Dans l’Ouest de la France, des routes connectées et des voitures communicantes vont permettre aux conducteurs de recevoir et de délivrer des informations sur d’éventuels dangers, un système qui doit améliorer la sécurité routière.

Lancé en 2014, le projet Scoop, cofinancé par la Commission européenne, a permis d’implanter une centaine d’antennes spéciales, à un millier d’euros pièce, sur des routes nationales et départementales, offrant un réseau d’environ 500 km de routes connectées en Bretagne et en Loire-Atlantique, un des cinq sites pilotes en France.

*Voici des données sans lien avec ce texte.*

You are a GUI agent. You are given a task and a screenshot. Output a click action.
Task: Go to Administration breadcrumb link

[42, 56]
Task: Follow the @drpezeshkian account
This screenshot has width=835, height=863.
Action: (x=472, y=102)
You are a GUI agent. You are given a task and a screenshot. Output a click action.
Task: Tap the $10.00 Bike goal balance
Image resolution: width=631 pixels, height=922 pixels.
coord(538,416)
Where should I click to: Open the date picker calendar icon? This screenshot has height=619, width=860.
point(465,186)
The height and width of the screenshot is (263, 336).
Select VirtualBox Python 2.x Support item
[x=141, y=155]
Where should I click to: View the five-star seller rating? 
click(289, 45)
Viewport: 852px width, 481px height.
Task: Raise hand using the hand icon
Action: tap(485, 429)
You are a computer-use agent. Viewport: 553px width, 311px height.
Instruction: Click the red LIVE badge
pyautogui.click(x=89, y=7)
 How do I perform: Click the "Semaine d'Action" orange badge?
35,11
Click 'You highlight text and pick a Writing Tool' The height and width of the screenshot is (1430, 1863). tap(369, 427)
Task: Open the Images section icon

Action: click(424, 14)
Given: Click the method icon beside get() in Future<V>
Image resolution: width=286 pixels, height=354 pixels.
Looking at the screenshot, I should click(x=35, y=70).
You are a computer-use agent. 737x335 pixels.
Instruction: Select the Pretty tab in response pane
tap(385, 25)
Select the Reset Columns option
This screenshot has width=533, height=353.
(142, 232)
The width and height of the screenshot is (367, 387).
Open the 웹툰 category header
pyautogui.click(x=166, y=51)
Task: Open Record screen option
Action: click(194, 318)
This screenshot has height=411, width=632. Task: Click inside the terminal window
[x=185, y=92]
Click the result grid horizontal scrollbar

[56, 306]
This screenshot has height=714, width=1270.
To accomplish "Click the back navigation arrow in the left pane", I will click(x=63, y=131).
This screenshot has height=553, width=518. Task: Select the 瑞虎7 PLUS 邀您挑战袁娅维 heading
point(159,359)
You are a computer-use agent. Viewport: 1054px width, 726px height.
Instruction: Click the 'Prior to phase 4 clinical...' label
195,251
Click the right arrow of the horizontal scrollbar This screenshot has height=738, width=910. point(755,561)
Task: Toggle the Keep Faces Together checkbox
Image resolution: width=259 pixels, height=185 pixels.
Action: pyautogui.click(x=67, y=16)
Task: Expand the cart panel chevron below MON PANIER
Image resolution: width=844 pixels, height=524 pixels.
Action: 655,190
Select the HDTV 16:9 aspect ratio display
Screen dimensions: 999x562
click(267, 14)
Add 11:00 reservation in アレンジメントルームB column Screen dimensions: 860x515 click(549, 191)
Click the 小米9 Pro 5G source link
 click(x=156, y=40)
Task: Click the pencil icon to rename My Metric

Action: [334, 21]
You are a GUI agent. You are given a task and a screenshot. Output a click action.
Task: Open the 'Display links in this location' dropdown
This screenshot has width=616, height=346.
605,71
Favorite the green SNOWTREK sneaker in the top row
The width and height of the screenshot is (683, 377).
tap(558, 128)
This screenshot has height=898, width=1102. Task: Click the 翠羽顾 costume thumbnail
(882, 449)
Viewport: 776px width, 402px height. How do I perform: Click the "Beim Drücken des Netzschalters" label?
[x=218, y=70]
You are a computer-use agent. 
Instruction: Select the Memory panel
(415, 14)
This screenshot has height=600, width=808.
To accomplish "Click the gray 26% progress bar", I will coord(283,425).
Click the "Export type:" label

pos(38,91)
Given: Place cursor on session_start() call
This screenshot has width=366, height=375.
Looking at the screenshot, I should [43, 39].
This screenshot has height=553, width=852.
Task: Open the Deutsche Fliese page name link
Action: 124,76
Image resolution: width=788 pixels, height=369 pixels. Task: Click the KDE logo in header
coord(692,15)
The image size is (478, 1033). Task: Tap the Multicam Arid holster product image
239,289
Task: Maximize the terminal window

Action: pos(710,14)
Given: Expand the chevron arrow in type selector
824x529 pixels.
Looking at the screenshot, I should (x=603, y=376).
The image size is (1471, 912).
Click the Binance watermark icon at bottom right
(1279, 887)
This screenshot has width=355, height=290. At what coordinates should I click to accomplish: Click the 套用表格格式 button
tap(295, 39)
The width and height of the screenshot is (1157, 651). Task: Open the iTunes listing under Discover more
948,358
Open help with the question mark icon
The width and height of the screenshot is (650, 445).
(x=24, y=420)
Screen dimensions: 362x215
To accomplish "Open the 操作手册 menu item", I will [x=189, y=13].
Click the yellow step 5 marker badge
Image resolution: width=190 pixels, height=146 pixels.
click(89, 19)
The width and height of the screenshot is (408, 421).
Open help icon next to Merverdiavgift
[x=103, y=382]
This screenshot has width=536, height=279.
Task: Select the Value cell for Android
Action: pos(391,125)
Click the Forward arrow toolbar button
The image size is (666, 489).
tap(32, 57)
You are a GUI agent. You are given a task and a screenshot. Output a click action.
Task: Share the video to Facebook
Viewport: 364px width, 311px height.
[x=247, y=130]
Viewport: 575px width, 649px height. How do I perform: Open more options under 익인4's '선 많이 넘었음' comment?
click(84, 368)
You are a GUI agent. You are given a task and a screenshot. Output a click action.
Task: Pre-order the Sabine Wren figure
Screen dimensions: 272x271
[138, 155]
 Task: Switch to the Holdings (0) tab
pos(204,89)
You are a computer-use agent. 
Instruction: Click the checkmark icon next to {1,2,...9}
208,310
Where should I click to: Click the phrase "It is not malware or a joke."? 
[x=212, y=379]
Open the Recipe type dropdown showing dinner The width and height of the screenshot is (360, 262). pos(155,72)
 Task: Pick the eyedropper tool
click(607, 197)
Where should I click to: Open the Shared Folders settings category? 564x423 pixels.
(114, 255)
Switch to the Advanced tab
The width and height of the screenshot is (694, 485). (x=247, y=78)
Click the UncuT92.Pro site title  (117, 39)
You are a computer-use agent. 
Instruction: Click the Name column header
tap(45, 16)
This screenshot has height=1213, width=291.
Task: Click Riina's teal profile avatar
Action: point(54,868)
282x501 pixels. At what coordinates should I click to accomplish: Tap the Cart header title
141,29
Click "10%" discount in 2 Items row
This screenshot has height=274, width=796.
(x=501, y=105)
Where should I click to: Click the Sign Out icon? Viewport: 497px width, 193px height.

Le site de l’Ouest, qui comprend le périphérique de Nantes, est désormais “opérationnel”, se félicite Katell Kerdudo, chef du service mobilité-trafic à la Direction interdépartementale des routes (DIR) Ouest, lors de la présentation du projet mardi à Pleumeleuc (Ille-et-Vilaine).

Concrètement, un conducteur, témoin d’un événement sur la route, comme un accident ou la présence d’un piéton, appuie sur un pictogramme de l’écran de l’ordinateur de bord qui est ensuite capté par une antenne et transmis à un CGIT (Centres d’ingénierie et de gestion du trafic) qui diffuse l’information aux autres véhicules du secteur.

L’information peut également venir de l’usage d’un ABS, des antibrouillards ou d’un airbag “ce qui permet de donner l’information aux véhicules qui sont en approche et d’adapter la conduite”, explique Mme Kerdudo. Ainsi, les informations peuvent venir de trois sources: le conducteur en tapant sur l’écran digital, les capteurs dans le véhicule ou le gestionnaire routier.

Chaque message est qualifié d’un certain nombre d’étoiles, de un à trois. “Le gestionnaire, la DIR ouest, a la possibilité d’augmenter le niveau de qualité du message ou de l’annuler si c’est une erreur”, note Nicolas Desmons, assistant à la maitrise d’ouvrage chez Viveris, qui participe au projet.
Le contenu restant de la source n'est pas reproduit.